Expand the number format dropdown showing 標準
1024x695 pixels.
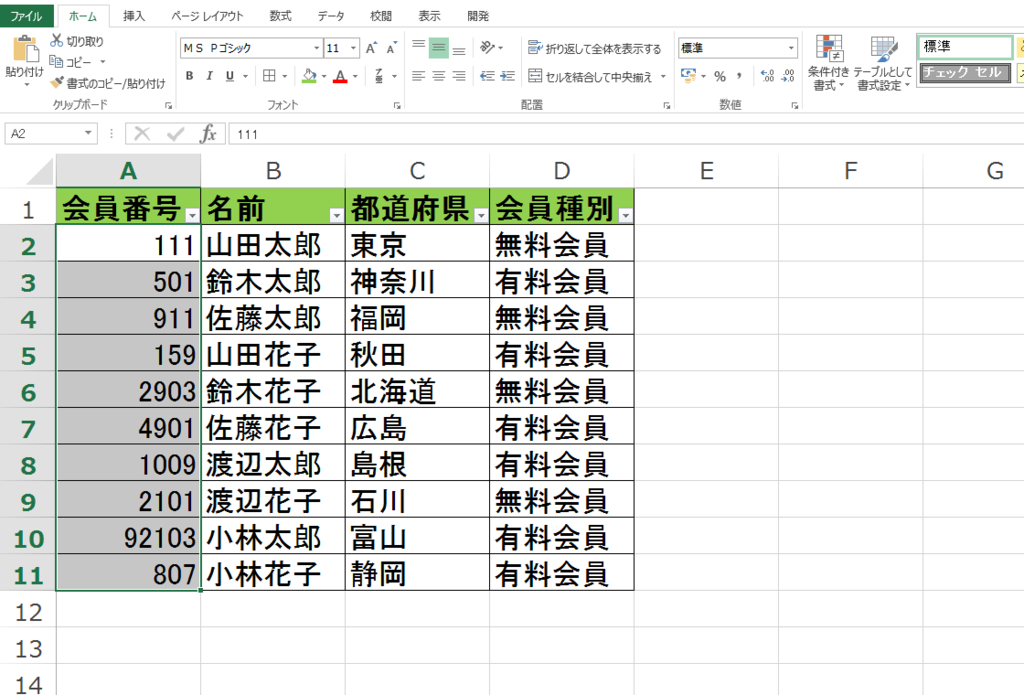[x=793, y=46]
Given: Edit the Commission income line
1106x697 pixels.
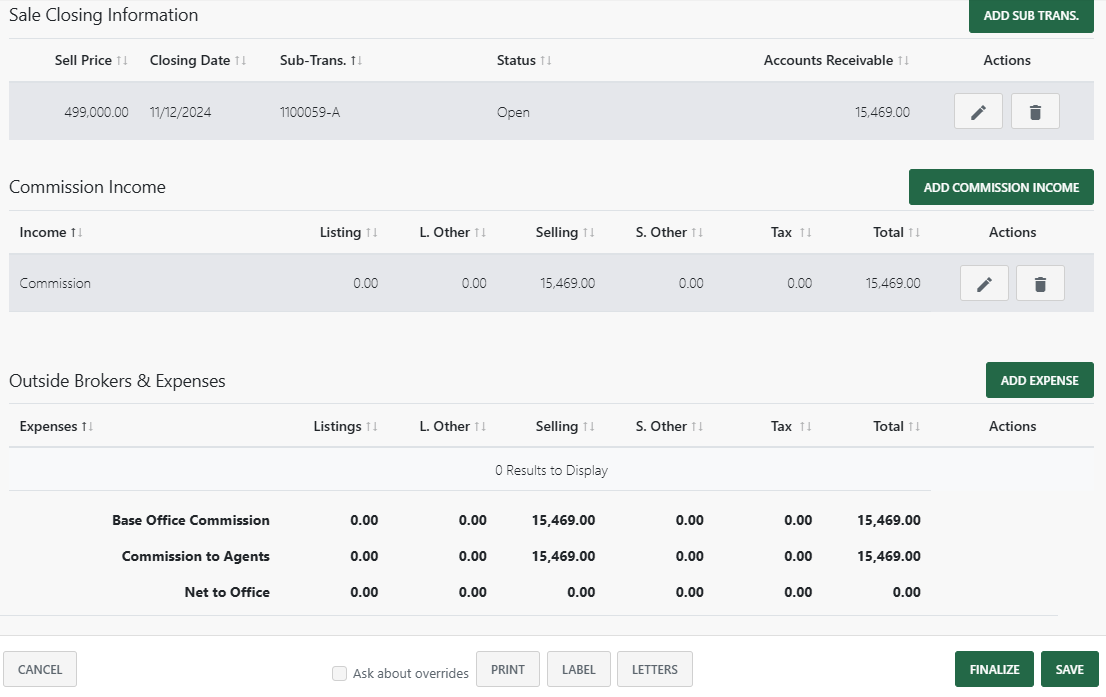Looking at the screenshot, I should point(983,283).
------------------------------------------------------------
Your reply must reproduce all of the entries exactly and contain no pictures.

Response to this task:
Expand the number format dropdown showing 標準
1024x695 pixels.
[x=793, y=46]
Given: Edit the Commission income line
1106x697 pixels.
Looking at the screenshot, I should point(983,283).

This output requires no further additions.